*** Block opens ***

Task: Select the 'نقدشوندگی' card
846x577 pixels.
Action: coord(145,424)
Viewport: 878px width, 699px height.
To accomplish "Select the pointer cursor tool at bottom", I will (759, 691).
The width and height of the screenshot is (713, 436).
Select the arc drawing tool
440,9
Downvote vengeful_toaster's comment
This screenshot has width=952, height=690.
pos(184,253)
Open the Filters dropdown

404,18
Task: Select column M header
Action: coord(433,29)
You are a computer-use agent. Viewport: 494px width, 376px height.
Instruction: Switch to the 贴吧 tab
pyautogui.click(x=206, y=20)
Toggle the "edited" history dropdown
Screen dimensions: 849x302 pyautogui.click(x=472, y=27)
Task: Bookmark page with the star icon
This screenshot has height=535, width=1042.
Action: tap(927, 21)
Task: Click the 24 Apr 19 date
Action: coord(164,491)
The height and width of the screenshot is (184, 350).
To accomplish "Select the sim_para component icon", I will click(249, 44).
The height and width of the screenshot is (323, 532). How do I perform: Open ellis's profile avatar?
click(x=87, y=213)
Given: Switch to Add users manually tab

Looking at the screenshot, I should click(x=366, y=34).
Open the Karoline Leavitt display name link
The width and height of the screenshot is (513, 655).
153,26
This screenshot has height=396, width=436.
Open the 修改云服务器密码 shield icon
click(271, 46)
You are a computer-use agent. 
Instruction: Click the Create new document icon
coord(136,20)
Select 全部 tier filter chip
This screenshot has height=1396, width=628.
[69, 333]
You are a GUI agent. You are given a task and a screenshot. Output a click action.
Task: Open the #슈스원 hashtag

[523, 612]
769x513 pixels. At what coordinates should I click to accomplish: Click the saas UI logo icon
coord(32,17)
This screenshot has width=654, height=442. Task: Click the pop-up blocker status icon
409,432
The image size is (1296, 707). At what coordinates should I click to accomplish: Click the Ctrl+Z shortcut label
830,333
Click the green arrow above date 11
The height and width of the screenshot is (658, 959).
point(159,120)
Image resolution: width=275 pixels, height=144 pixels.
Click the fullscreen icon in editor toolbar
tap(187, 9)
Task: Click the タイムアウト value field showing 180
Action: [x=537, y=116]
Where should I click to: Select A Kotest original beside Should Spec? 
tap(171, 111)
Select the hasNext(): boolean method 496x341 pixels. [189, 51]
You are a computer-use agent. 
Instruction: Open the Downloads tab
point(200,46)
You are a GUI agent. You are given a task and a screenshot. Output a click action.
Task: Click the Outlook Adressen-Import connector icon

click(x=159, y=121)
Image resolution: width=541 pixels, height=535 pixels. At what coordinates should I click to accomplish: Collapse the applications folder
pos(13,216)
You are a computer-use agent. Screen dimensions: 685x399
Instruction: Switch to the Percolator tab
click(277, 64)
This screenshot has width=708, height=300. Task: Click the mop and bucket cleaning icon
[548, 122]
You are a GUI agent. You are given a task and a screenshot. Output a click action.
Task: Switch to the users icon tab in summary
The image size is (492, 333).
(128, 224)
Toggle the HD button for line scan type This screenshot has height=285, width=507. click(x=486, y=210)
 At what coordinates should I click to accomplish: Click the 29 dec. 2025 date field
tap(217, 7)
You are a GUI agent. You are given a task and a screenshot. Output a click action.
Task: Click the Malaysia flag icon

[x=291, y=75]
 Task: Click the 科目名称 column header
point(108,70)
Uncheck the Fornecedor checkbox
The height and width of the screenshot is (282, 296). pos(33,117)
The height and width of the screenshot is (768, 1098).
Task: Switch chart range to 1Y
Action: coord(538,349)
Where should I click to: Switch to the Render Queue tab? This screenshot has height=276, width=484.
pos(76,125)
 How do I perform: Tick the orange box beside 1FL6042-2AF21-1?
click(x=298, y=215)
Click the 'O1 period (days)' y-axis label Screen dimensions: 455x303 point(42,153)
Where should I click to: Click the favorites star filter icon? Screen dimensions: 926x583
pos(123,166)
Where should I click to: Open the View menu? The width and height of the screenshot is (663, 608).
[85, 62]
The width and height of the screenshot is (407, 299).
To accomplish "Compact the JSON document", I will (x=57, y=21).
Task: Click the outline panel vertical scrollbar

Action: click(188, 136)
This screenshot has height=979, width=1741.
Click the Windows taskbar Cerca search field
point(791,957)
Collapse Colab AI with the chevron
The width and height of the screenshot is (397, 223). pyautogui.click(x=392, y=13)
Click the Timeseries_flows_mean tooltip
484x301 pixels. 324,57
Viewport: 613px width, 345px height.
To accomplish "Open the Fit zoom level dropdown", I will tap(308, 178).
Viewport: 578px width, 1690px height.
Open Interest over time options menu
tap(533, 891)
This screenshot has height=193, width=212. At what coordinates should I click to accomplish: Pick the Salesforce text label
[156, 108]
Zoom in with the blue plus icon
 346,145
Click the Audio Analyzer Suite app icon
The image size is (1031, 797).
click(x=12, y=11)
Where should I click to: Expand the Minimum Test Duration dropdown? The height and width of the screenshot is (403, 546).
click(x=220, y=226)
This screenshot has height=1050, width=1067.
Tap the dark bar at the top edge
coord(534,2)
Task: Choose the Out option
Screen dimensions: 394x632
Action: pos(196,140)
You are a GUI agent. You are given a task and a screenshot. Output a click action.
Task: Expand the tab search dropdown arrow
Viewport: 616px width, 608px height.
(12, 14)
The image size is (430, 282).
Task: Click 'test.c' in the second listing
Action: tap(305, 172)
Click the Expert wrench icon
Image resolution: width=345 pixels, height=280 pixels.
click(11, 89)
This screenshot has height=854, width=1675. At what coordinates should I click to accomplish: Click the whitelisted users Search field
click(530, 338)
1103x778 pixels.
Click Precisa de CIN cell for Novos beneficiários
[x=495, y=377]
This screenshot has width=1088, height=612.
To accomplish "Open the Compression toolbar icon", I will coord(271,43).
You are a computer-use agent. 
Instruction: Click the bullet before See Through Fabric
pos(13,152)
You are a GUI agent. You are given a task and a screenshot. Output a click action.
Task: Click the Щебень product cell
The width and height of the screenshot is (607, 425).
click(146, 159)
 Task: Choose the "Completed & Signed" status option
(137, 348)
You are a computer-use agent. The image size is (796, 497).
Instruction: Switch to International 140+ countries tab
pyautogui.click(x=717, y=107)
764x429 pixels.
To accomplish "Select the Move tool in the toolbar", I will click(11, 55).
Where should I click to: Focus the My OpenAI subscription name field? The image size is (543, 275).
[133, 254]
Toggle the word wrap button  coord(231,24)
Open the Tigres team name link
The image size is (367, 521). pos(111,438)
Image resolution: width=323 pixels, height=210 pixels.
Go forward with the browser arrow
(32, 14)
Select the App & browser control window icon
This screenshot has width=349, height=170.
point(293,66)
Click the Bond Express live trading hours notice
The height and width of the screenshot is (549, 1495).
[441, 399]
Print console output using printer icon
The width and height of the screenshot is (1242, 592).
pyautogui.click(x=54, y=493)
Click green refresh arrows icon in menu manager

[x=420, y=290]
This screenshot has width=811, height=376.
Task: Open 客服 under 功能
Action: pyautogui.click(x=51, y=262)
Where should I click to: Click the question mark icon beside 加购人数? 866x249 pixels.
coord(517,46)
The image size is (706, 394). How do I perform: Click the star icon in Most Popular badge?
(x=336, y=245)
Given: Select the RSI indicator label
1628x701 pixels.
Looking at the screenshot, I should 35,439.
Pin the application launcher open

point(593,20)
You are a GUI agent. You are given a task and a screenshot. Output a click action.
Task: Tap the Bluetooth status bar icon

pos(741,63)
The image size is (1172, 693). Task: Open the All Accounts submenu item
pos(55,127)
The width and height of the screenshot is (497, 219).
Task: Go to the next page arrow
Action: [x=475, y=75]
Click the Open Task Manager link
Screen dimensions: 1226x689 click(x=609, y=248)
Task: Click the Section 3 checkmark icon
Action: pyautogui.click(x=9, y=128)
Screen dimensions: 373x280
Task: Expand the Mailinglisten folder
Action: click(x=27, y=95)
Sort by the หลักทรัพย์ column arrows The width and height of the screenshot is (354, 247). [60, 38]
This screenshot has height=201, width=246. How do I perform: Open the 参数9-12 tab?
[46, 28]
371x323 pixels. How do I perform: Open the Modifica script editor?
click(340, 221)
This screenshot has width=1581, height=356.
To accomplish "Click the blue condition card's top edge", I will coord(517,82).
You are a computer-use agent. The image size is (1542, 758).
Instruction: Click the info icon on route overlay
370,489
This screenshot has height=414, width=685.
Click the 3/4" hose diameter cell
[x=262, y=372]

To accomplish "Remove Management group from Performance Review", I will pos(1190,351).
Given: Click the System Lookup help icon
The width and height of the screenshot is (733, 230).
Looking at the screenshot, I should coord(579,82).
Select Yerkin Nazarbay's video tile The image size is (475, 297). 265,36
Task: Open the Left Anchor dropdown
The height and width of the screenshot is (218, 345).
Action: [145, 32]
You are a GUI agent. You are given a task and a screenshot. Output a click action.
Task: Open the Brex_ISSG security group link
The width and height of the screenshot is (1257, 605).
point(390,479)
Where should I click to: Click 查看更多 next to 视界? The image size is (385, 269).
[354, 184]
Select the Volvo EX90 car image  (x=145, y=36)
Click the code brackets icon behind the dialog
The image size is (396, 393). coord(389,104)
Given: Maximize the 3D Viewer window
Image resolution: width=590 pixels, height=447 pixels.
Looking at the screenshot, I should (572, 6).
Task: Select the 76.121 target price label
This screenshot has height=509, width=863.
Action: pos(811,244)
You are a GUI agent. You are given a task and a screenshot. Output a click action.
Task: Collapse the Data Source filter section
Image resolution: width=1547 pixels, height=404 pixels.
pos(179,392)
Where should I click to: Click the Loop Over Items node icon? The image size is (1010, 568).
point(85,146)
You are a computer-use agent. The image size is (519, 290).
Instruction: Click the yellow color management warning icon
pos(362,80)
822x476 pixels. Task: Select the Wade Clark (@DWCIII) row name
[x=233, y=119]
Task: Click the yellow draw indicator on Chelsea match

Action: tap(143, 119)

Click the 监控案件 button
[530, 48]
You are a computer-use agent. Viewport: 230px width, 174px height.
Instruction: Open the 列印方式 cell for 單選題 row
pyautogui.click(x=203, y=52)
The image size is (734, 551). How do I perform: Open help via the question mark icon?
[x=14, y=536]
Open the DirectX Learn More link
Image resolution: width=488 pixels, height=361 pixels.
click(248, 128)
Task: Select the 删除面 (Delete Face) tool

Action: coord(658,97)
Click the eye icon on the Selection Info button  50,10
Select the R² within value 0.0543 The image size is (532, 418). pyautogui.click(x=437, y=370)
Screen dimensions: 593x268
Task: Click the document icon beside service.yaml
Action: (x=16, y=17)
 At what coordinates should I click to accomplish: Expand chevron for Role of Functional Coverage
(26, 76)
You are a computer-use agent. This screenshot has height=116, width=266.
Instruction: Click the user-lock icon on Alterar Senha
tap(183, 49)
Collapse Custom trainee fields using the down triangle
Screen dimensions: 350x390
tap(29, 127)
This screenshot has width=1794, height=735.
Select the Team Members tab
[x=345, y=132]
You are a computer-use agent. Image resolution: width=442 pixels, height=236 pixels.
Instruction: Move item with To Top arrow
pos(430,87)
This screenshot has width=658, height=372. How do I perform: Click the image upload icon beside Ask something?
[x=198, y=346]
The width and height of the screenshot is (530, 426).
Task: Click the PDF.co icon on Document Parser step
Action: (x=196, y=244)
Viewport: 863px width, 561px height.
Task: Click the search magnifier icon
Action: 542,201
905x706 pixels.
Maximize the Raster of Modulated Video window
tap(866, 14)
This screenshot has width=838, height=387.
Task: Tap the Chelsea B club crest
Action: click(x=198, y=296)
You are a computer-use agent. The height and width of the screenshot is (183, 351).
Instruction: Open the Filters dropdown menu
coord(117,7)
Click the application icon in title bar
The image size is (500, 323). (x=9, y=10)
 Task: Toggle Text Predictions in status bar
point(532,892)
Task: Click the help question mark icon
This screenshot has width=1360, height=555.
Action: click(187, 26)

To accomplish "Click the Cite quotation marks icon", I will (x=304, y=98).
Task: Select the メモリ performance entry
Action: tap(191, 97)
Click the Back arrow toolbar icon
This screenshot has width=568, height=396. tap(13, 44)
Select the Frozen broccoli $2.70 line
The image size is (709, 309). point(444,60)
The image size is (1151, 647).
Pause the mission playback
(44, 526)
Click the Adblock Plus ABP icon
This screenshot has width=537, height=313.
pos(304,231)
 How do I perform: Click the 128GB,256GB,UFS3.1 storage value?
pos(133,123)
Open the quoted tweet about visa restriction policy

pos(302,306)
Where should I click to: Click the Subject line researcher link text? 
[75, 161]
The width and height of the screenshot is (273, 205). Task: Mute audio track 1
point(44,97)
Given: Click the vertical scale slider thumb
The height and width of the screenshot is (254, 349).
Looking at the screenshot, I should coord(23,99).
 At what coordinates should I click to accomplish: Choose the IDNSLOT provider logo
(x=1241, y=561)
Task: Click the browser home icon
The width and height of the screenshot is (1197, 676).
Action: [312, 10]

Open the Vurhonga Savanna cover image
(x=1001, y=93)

*** Block closes ***

• Task description
Within the data above, pick out all lines holding the word "computer".

• Output for this exercise
You are a computer-use agent. Viewport: 494px width, 376px height.
You are a computer-use agent. 
You are a computer-use agent. 
You are a computer-use agent. Screen dimensions: 685x399
You are a computer-use agent. 
You are a computer-use agent. The image size is (796, 497).
You are a computer-use agent. The image size is (1542, 758).
You are a computer-use agent. The image size is (519, 290).
You are a computer-use agent. Viewport: 230px width, 174px height.
You are a computer-use agent. This screenshot has height=116, width=266.
You are a computer-use agent. Image resolution: width=442 pixels, height=236 pixels.
You are a computer-use agent. The height and width of the screenshot is (183, 351).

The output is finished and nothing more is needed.